Rain and cool temperatures aren't ideal conditions for the event, which in previous years had warm, sunny weather, said Rick Zolman, the DID's events and programming manager.

He expected attendance would be down from last year's turnout of 4,500.

Even so, he said, it could have been worse. He noted the rain held off the first three hours. 

“We've had full trolleys,” he said, standing under a tent at the trolley hub at the Allen County Public Library plaza.

Community Transportation Network also operated shuttles with wheelchair accessibility.

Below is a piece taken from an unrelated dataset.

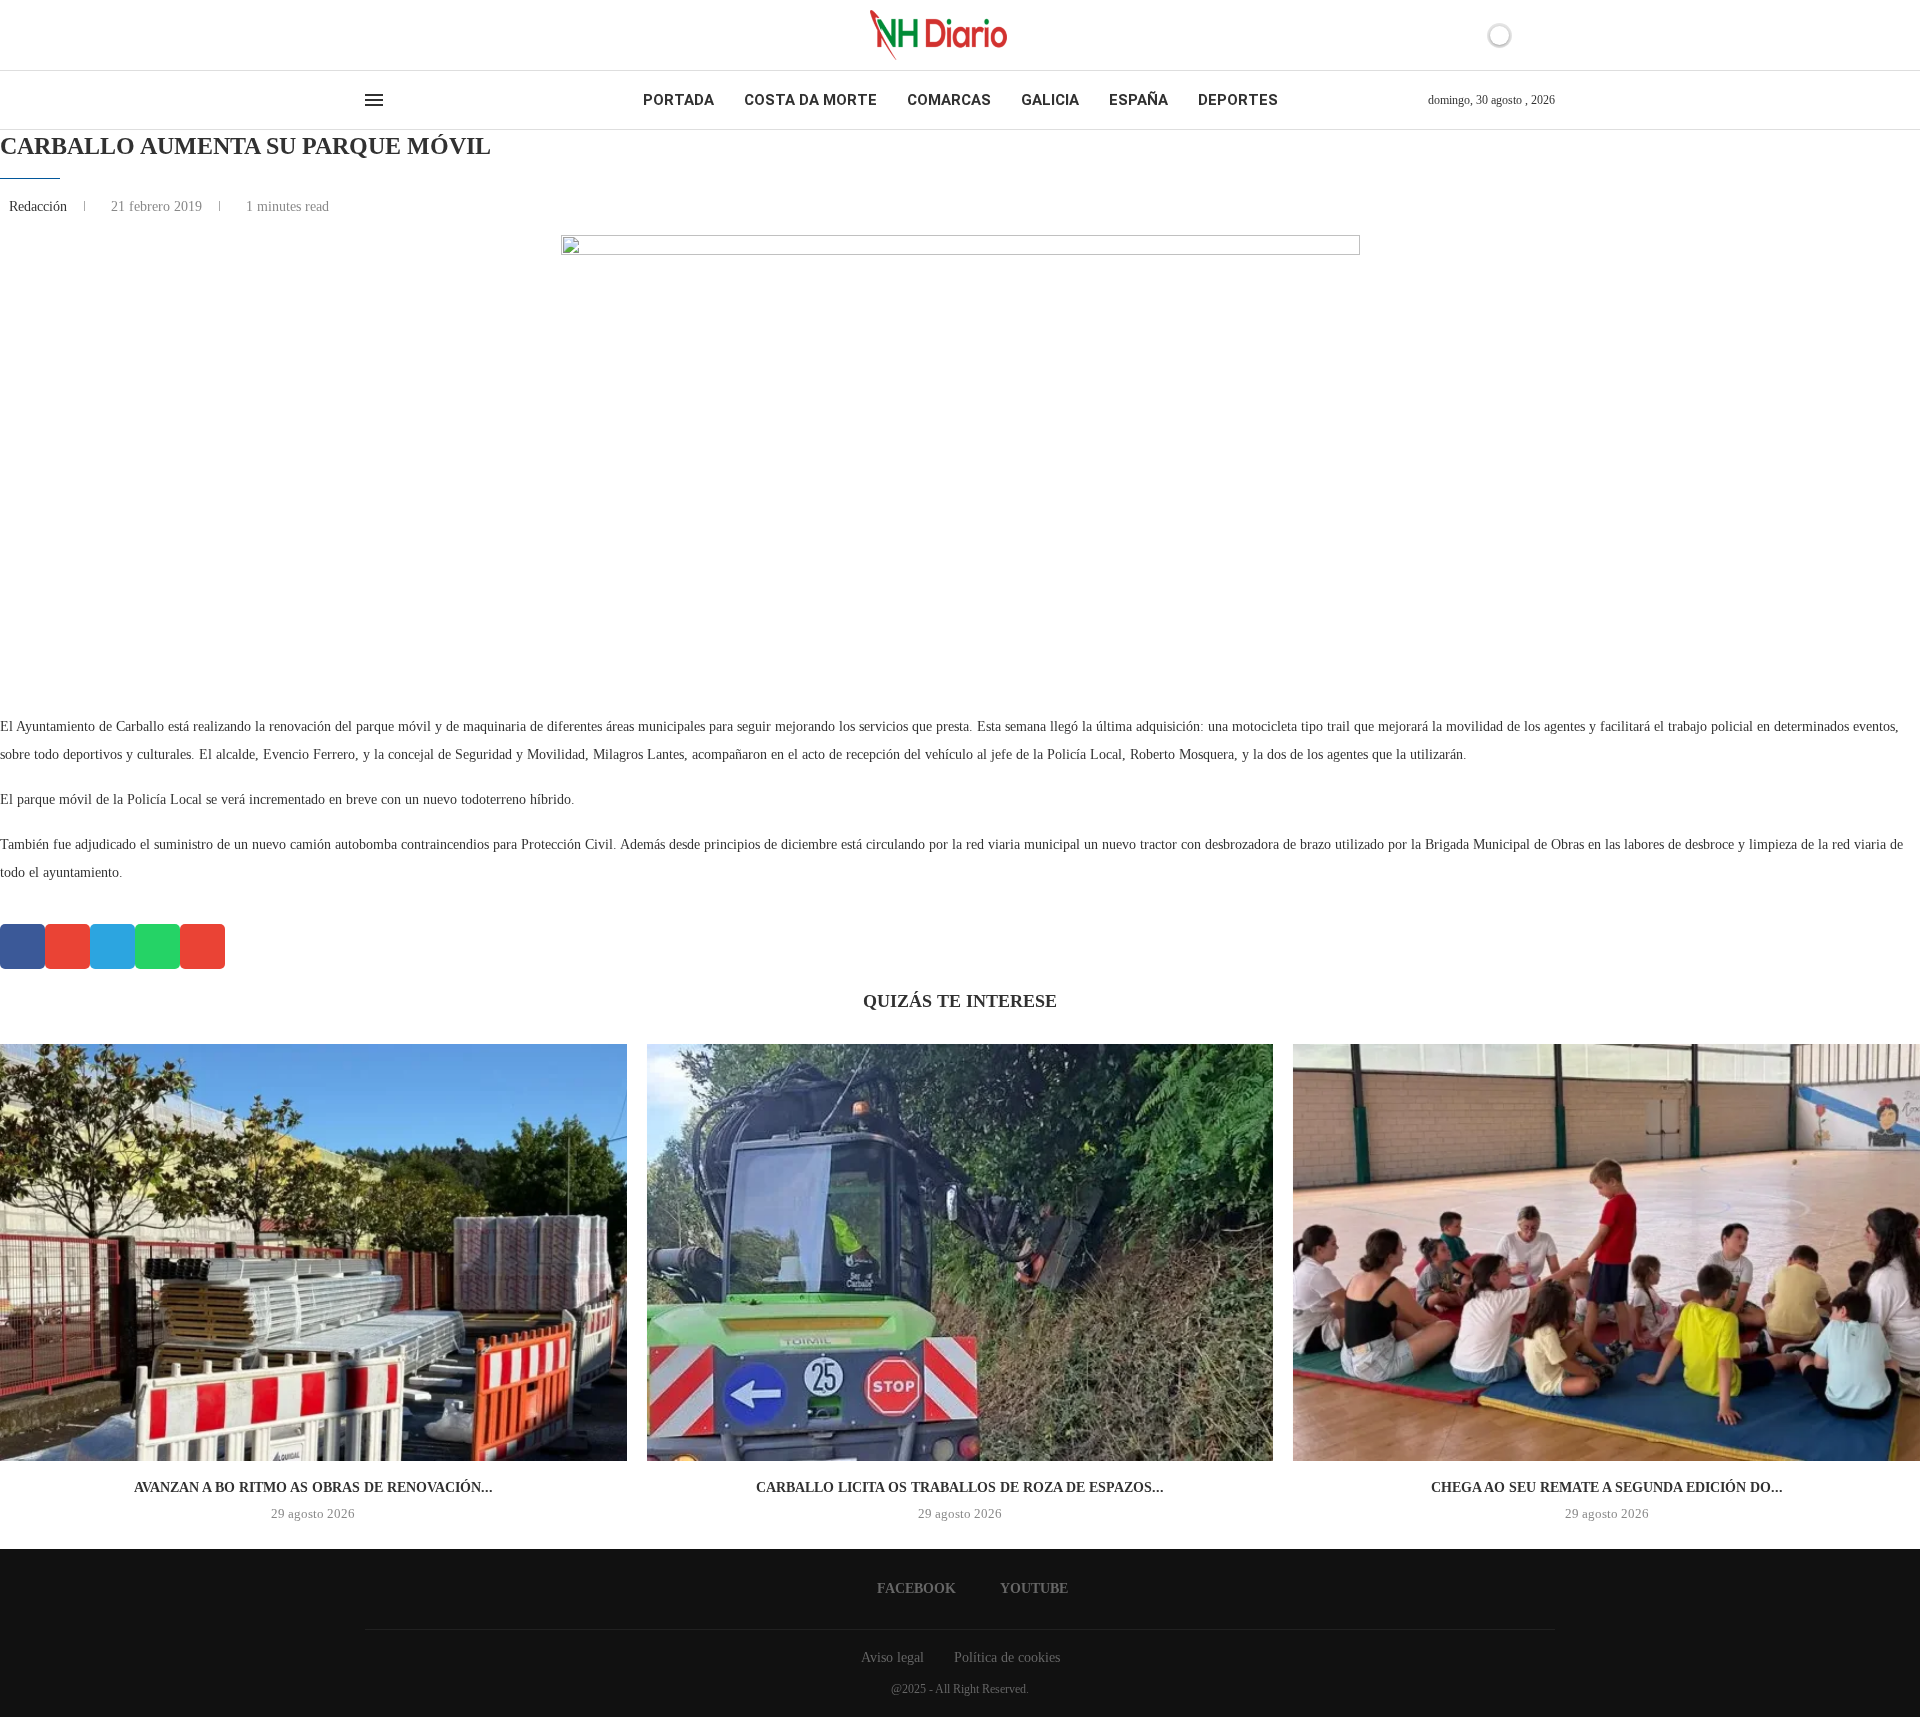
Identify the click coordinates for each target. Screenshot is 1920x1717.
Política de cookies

Participating locations included Visit Fort Wayne, DeBrand Fine Chocolates, Artlink, The Old Fort, Embassy Theatre and Trinity English Lutheran Church, which welcomed family photographs in its cloister garden. Many sites offered discounts or special offers, such as a free item with a purchase.

The hope is visitors find reason to return, Zolman said.

Jackie Rennie and her companions, Stephanie Rennie and Heather Muncie, waited for a ride under an overhang just outside Creative Women of the World, one of eight sites that shared the popular trolley stop at Wayne and Harrison streets.

“We're still having fun,” Stephanie Rennie said.

“Even if you have to carry an umbrella,” Jackie Rennie added, noting she wanted to go to the event after seeing it advertised.

Farther west on Wayne Street, Emma Browning manned Emmie's Flower Cart, which was keeping busy at its temporary location outside Outer Grace Boutique. Customers could build a bouquet with such varieties as carnations, lilies and larkspur.

“We're still in good spirits, despite the rain,” said Browning, the owner.